Excerpts from theChicagoTribune.com:

Harvey is threatening to lay off half the town’s police and other workers as part of a widening political dispute in a place long known for high crime, insider deals, and precarious finances. Harvey Mayor Eric Kellogg’s administration has notified union leaders that layoffs are expected soon for police, fire, public works and water department employees.

For months Kellogg has battled a majority bloc of City Council members who say they’re demanding more transparency in a town the Tribune has shown has collectively lost millions of taxpayer dollars on insider deals, including at least one that has sparked a lingering FBI investigation.

Under state law, the town must pass an ordinance that by Dec. 29 tells the county clerk how much money to levy in property taxes — the lifeblood of the suburb’s budget. If the ordinance isn’t passed, the mayor warned, the town will lose out on most of its budget.
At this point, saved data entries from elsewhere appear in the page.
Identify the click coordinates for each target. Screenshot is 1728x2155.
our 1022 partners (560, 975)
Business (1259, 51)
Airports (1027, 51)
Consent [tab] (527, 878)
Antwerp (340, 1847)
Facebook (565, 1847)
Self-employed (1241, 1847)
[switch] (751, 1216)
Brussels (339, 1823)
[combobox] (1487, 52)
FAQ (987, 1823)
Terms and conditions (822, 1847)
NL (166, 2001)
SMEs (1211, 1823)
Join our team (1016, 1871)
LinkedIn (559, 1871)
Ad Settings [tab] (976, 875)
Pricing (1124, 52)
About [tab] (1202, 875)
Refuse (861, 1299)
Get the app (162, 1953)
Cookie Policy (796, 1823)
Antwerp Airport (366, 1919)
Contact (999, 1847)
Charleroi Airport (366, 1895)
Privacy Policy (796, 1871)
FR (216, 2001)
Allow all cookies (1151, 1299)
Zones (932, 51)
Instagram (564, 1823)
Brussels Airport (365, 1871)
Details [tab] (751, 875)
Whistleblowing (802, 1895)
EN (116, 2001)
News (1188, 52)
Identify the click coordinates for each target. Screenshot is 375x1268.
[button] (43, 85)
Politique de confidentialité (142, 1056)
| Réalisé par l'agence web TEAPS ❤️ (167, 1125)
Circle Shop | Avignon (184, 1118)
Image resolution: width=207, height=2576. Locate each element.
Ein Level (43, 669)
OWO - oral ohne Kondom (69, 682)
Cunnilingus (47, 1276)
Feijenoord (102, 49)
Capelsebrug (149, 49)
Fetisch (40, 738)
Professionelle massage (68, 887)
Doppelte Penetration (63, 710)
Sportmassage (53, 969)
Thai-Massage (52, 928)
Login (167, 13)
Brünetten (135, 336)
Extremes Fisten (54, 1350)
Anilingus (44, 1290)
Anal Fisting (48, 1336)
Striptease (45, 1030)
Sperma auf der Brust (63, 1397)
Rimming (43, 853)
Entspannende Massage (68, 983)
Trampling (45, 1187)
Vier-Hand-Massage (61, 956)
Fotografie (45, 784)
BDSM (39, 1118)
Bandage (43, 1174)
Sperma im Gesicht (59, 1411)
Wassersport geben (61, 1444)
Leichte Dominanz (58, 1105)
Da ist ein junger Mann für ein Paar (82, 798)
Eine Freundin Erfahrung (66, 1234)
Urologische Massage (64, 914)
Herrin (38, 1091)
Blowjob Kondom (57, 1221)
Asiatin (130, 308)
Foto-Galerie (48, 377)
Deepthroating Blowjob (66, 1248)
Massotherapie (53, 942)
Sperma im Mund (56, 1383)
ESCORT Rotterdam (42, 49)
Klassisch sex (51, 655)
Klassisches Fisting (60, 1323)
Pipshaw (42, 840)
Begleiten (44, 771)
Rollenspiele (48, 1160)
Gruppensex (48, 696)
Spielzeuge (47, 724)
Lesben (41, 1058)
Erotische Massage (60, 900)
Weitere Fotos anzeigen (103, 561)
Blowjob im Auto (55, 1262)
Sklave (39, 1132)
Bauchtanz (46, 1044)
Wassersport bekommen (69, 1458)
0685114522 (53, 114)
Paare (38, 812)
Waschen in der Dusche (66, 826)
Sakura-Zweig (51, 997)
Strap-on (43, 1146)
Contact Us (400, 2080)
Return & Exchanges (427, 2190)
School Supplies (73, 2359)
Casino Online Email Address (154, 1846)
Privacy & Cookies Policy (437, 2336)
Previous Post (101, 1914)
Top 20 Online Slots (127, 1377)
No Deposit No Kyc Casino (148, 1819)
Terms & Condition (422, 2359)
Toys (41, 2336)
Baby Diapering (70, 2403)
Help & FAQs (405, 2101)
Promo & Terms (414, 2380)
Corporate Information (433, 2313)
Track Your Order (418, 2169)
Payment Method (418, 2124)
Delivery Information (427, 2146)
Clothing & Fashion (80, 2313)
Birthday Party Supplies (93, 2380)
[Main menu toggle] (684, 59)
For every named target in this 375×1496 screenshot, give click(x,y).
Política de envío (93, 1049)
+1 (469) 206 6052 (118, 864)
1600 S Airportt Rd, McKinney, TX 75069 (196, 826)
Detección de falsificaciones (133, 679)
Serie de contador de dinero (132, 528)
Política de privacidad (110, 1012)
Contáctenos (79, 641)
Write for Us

Four of the six council members have banded together to not pass any financial measures — from approving bills or, now, the tax levy ordinance — until they say the mayor recognizes the committee structures the four voted to approve earlier this year. Without those committees in place to oversee how the money is spent, they have argued, they can’t do their jobs to ensure money isn’t wasted. And if it requires they refuse to approve the levy, so be it.

“It’s not the city’s money. It’s the taxpayers’ money. And we represent the taxpayers,” said Ald. Christopher Clark, one of the four members. “So passing the levy, giving the money (to Kellogg’s administration), only to not know the use of the money when there has been a questionable use of other money over the past 12 years, … it would be irresponsible as elected officials to continue in that vein.”

Kellogg has countered that the four are merely obstructionists playing politics in a way that now has put the town on the brink of financial ruin. He has taken that message to the public and city workers, said Kellogg’s spokesman, Sean Howard who said the cuts could reduce the number of sworn police officers from 72 to 36, and the number of firefighters from around 40 to around 20.

“The mayor is for the levy. He doesn’t want to lay anyone off,” Howard said. “It’s at the feet of these four aldermen.”

The two sides met Thursday behind closed doors, but left without reaching a compromise on the committee structure. The council then voted down an ordinance to approve the levy.

On Friday, Ald. Donald Nesbit told the Tribune that its side offered to split the roles on the coveted Finance and Economic Development committees: A Kellogg supporter would chair one, with the other two members being critics, and the other committee would be chaired by a critic of Kellogg, but have its other two members be Kellogg supporters.

Clark told the Tribune he and the other three Kellogg critics on the council believe they have a legal ordinance giving them control of the committees, but that Kellogg refuses to allow them to operate.

Now, Clark and his allies say, Kellogg wants them to vote on a $15 million tax levy without having reviewed it in committee.

It’s the latest in a political battle in which mayor’s council opponents sent letters asking federal and state agencies to intervene to investigate alleged misdeeds of the mayor’s administration, and have a pending lawsuit alleging the mayor and clerk unlawfully kept the council powerless as it has tried to fight questionable spending in a town with little financial transparency.